About this exercise: Lines in the listing below that hold "Locate" are the ones to copy.

=== Begin Enclosure ===

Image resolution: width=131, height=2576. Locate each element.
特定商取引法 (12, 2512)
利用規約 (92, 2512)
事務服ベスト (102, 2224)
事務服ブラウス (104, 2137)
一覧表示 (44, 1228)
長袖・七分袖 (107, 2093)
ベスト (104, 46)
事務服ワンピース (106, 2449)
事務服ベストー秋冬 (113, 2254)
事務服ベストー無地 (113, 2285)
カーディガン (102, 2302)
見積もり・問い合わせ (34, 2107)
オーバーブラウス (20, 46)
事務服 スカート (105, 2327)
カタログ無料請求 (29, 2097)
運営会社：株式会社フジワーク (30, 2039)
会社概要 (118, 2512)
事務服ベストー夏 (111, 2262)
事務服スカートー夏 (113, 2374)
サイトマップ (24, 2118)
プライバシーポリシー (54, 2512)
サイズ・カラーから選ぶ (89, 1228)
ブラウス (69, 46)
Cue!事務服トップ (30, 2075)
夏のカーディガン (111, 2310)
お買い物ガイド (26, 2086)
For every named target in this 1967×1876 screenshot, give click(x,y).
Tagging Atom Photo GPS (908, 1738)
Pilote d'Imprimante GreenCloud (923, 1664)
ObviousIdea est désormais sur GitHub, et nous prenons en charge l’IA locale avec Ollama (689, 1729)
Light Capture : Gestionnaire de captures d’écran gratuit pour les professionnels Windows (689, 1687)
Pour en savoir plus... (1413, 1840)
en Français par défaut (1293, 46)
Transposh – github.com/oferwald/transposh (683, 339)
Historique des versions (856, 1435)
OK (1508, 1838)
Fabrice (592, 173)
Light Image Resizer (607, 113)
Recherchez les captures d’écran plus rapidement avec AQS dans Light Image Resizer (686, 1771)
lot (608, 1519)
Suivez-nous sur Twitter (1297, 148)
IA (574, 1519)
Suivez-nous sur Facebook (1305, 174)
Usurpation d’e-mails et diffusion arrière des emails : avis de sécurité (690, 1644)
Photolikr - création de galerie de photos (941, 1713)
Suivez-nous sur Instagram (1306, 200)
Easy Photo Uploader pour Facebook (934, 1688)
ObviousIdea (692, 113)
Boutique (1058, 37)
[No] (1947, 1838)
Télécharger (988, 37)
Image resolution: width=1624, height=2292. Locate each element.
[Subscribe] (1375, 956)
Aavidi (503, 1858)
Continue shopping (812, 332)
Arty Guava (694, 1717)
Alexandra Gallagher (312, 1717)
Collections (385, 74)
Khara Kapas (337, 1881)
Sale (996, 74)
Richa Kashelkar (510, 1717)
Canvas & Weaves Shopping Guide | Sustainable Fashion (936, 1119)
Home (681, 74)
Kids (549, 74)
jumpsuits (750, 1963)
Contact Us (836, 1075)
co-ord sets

=== End Enclosure ===

Your response:
Image resolution: width=131, height=2576. Locate each element.
Image resolution: width=1624, height=2292. Locate each element.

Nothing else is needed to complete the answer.